- **PROBLEM DETAILS**: Count the lines in the material below that contain the word "will". Give only the number.

- **STORED RECORDS**:

════════

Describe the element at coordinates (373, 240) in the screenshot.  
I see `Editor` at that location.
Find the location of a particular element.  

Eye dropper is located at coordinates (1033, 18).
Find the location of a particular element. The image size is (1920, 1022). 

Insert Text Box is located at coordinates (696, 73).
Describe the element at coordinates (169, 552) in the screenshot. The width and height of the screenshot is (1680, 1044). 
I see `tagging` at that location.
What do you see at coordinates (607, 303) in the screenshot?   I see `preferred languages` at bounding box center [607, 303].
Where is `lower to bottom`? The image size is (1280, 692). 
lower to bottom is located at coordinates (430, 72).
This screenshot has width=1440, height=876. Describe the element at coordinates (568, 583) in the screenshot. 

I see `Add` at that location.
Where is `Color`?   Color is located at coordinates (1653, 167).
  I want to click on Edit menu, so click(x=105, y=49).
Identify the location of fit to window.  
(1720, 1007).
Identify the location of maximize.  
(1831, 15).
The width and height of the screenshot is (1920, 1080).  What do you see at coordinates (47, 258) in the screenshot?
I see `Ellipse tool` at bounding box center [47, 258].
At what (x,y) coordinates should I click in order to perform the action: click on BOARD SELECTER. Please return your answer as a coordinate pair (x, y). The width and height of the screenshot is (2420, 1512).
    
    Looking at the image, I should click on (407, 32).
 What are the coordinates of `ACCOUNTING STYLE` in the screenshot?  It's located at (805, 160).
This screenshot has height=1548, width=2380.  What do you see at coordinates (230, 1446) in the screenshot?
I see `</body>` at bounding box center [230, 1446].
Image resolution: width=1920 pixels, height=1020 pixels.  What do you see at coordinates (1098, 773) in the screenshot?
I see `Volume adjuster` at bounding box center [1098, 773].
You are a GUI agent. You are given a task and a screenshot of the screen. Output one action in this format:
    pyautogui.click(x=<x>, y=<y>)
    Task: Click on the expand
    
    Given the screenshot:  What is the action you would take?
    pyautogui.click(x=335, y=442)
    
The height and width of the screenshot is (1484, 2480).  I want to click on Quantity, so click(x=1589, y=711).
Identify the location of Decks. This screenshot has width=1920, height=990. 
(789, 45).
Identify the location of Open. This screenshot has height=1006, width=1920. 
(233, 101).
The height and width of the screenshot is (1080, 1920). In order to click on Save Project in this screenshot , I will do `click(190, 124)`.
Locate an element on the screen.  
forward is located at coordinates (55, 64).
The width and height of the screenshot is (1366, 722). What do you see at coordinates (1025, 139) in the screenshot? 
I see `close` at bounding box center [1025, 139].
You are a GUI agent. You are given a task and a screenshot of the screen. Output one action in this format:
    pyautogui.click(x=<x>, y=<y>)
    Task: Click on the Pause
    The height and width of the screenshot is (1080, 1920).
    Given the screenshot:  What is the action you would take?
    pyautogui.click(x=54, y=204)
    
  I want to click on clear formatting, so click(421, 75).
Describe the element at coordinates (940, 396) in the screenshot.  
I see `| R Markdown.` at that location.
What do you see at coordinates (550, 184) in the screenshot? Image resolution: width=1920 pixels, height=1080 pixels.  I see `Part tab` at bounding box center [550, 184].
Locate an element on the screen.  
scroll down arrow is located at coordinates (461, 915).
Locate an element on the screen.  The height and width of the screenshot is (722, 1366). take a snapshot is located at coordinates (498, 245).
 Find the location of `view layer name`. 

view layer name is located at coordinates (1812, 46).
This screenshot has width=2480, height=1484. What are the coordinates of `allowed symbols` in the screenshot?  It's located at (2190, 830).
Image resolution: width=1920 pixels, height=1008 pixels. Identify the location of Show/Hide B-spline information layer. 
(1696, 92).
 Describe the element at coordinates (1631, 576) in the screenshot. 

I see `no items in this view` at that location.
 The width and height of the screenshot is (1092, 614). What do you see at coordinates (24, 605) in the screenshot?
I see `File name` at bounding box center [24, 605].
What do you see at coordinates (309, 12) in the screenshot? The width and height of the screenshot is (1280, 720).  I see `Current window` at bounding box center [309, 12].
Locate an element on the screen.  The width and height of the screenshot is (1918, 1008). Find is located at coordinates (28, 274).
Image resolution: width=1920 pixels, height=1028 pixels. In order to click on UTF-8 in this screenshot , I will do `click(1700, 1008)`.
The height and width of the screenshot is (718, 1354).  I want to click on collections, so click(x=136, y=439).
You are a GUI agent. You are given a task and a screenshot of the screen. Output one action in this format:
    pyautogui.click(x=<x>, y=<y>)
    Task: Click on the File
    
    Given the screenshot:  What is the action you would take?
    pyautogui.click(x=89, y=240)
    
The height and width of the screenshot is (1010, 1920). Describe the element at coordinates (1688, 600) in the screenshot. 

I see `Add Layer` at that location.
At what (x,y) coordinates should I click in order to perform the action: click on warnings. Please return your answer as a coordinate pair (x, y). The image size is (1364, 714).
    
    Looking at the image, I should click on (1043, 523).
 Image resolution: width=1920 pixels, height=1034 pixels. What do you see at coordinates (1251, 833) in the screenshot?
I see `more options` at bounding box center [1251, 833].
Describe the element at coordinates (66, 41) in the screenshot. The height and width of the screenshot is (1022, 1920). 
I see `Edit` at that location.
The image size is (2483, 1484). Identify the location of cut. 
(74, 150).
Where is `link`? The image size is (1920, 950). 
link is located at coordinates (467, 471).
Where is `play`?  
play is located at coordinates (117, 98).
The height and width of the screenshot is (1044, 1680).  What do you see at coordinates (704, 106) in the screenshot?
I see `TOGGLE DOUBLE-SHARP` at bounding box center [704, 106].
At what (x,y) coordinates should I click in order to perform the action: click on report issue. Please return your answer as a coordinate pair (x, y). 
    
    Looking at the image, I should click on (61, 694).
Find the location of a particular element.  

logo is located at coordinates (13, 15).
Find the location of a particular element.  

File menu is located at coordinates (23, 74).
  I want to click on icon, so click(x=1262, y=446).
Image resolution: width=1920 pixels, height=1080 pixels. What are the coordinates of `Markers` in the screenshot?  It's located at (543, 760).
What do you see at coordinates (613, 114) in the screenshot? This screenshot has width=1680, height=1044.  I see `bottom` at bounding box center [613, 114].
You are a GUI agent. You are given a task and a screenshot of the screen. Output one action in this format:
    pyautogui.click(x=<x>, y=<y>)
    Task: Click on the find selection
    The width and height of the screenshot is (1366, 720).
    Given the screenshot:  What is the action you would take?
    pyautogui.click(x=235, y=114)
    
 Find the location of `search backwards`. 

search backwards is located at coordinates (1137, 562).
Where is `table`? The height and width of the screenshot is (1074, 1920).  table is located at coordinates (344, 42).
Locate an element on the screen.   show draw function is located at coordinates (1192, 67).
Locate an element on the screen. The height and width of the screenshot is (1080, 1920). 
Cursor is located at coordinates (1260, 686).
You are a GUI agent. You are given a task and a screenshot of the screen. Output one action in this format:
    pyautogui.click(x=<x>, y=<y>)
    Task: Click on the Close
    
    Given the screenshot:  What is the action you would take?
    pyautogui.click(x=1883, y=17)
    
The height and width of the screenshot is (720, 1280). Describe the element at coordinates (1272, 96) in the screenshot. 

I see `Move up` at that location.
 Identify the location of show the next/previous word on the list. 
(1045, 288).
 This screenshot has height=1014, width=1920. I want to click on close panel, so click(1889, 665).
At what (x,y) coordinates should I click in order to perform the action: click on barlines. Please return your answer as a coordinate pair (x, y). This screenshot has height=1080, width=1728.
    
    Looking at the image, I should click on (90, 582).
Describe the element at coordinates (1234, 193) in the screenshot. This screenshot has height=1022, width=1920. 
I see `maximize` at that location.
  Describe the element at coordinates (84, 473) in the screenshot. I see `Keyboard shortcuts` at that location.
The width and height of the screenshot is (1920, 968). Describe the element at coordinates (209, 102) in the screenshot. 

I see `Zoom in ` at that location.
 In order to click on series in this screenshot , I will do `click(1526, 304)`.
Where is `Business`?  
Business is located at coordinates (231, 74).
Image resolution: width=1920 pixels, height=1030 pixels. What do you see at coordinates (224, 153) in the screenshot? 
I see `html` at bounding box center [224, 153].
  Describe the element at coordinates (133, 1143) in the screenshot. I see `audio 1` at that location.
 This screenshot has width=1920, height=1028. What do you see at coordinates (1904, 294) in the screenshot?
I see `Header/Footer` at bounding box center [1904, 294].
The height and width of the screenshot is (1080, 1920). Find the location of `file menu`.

════════

- **EXERCISE RESULT**: 3